10 signs you’re dealing with a narcissistic person

Detaching yourself from a narcissistic person is difficult, requires a lot of energy, standing your ground, keeping your boundaries and so much more, and it can still take ages and decades to be fully detached. Often being in the narcissist’s control is something that you didn’t see coming, never noticed happening and believe me, it’s something you couldn’t control either way. The narcissist wants what the narcissist wants.

We all have narcissistic traits, especially with teenagers it’s much more prone as a part of their development. Being a narcissist however, and getting diagnosed with Narcissistic Personality Disorder, is much less common.

Approximately 1 in 200 people are diagnosed with NPD, but that doesn’t mean that only 1 in 200 has it, because a narcissist often doesn’t recognize they are the ones who have the problem. Oftentimes when they go to see a psychiatrist, (because very often people with NPD have co-occurring disorders such as anxiety or depression) it’s more often to play out their victim card. When therapy proceeds and the therapist gets to know the person a bit more, the narcissist usually stops the therapy altogether. It happens that years later they’ll pick therapy back up, but usually not with the same therapist.

Some signs you’re dealing with a narcissist are:
▪️wants to control you
▪️Invalidates your feelings & boundaries
▪️Tried to manipulate you
▪️Keeps up appearances for the outside world
▪️Envies you (can’t stand you being happy & free)
▪️Plays the victim card whenever they can
▪️Gaslighting
▪️Excessive need for attention
▪️It always has to be about them
▪️They usually have a “nice” person/scapegoat they manipulate to make sure to get closer to you

If you’re dealing with a narcissist, there’s only a tiny little chance you’ll be able to change them, as they won’t recognize or acknowledge their own issues.

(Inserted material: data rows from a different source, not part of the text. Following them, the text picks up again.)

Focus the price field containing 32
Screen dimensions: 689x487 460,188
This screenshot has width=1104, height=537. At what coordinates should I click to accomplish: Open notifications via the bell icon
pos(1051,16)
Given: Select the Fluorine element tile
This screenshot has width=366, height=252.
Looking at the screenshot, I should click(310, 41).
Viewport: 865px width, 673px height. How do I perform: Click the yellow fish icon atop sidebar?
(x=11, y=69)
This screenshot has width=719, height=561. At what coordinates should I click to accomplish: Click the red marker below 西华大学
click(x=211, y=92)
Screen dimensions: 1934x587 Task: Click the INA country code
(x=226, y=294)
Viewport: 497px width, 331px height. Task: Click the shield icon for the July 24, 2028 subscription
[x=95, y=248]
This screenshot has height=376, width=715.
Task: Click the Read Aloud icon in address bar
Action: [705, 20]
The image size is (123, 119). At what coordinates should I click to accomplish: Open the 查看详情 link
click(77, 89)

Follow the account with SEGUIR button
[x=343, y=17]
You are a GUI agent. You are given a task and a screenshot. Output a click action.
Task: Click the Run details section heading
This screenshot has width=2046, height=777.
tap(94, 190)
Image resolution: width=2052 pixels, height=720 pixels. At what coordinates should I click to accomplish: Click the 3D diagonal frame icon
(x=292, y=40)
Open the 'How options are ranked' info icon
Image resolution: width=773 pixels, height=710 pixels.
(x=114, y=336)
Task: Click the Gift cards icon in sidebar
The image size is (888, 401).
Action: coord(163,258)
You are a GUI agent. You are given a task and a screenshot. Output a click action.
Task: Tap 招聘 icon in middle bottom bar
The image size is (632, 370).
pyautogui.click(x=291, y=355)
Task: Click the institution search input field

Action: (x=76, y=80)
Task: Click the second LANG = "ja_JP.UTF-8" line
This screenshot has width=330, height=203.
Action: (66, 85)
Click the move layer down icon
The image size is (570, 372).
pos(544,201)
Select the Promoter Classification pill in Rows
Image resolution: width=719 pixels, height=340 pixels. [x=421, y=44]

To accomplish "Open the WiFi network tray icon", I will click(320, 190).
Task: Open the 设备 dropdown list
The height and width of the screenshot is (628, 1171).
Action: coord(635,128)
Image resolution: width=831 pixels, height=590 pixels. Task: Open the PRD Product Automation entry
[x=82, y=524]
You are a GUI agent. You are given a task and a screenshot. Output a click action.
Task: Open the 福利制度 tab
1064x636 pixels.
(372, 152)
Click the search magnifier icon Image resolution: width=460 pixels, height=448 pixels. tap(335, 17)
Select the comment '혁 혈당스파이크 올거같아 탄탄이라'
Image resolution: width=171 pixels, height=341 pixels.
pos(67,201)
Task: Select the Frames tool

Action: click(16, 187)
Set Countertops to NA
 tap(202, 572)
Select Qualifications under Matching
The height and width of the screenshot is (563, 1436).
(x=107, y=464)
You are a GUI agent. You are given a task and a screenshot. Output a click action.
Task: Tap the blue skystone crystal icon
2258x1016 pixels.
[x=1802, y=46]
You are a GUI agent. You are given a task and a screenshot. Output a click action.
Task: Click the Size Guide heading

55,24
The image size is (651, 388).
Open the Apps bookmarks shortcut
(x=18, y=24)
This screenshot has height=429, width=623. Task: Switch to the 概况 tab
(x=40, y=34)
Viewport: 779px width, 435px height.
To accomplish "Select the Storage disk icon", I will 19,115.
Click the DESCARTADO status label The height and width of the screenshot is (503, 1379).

They would rather blame it on you instead. Don’t take it personally, you are not to blame for their drama and life choices. They’re only playing their little victim card and try to manipulate you back into the relationship.

In each country there are lifeline phone numbers available for victims of emotional and physical abuse. If you feel you’re in the hands of a narcissist, give this (usually free number) a call and they’ll usually go as far as guiding you to get away from the toxic environment or give a clear view on your situation. Sometimes a narcissistic person will make you feel like a “crazy person seeing things that aren’t there”, seeing issues where there aren’t any. Writing down the situations will help you a lot with listing them up to the person on the other end without any prejudice or bias.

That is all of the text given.